§ What is being asked
Only the lines holding "chevron" are wanted; find them in the listing and return each one.

§ Data for review
BEGIN
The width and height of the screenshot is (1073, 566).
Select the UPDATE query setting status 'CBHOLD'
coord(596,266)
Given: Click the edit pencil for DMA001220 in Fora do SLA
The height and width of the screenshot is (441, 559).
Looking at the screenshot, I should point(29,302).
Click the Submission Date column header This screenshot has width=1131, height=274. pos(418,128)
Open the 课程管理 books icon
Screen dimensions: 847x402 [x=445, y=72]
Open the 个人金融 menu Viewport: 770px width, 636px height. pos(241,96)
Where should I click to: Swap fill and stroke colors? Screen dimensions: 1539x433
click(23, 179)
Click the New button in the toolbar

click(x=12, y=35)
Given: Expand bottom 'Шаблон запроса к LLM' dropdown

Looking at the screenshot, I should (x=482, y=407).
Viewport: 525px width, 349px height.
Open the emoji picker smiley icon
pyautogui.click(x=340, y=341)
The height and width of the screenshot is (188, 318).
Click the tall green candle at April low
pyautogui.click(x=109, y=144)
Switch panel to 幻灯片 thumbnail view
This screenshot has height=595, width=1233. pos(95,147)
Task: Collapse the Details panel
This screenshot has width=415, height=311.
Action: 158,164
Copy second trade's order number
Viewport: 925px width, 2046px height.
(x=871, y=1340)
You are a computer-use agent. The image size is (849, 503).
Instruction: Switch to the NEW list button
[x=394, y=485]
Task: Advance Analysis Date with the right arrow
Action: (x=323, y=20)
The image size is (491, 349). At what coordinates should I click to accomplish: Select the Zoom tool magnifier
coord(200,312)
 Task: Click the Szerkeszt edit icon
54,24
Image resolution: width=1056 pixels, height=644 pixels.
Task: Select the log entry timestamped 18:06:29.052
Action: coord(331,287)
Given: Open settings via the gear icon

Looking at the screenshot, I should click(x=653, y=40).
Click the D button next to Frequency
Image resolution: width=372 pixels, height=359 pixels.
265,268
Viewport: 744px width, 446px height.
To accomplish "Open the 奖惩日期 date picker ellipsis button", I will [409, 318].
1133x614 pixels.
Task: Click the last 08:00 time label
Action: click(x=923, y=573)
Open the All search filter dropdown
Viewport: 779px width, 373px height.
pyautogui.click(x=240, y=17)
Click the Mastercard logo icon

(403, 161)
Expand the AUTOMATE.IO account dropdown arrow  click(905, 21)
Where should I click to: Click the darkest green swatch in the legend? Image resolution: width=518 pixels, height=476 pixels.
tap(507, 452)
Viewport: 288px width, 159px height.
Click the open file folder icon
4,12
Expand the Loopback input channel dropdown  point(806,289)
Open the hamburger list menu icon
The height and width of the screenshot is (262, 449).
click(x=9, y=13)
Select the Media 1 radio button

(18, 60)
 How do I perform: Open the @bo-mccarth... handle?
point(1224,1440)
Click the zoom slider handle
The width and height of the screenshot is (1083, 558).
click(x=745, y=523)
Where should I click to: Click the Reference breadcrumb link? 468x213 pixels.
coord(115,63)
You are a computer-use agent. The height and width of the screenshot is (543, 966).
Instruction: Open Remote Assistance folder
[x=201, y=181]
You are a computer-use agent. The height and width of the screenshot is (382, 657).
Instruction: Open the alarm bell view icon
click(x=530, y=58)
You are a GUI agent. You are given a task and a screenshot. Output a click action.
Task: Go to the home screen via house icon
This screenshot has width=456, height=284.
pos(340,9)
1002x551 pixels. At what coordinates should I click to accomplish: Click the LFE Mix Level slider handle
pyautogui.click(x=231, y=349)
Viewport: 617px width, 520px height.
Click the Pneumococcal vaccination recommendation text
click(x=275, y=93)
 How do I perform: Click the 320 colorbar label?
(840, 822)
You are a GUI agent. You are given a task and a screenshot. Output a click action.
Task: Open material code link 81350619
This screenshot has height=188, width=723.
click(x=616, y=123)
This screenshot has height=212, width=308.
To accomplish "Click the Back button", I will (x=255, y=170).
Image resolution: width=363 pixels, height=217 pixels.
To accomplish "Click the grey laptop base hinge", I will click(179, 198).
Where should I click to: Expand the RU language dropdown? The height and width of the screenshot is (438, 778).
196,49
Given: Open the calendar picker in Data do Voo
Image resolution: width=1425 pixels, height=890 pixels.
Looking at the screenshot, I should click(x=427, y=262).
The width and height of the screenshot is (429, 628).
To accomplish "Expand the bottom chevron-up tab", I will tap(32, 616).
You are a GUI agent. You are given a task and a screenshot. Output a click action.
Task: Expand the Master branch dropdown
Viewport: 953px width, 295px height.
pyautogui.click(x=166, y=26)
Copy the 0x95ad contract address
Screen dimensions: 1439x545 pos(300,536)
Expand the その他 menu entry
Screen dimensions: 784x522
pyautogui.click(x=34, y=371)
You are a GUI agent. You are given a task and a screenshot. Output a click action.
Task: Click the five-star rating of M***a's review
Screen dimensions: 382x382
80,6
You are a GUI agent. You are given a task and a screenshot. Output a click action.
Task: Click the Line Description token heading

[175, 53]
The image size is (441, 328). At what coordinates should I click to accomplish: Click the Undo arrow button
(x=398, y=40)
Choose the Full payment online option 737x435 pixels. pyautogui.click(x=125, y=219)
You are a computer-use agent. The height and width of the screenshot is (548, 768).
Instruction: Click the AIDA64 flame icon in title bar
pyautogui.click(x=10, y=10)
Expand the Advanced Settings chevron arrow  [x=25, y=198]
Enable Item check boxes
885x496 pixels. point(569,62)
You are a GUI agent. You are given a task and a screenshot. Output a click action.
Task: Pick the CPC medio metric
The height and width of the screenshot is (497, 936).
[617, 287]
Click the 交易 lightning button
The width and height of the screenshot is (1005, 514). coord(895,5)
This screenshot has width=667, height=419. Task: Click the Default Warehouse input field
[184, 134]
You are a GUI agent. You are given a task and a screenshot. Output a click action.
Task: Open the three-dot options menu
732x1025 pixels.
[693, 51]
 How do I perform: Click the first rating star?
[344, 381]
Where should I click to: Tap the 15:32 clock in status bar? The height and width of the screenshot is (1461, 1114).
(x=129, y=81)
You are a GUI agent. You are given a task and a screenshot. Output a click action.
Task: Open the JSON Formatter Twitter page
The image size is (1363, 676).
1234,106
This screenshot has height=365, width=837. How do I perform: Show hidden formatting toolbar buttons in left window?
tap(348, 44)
END
§ Response to this task
To accomplish "Expand the bottom chevron-up tab", I will tap(32, 616).
Expand the Advanced Settings chevron arrow  [x=25, y=198]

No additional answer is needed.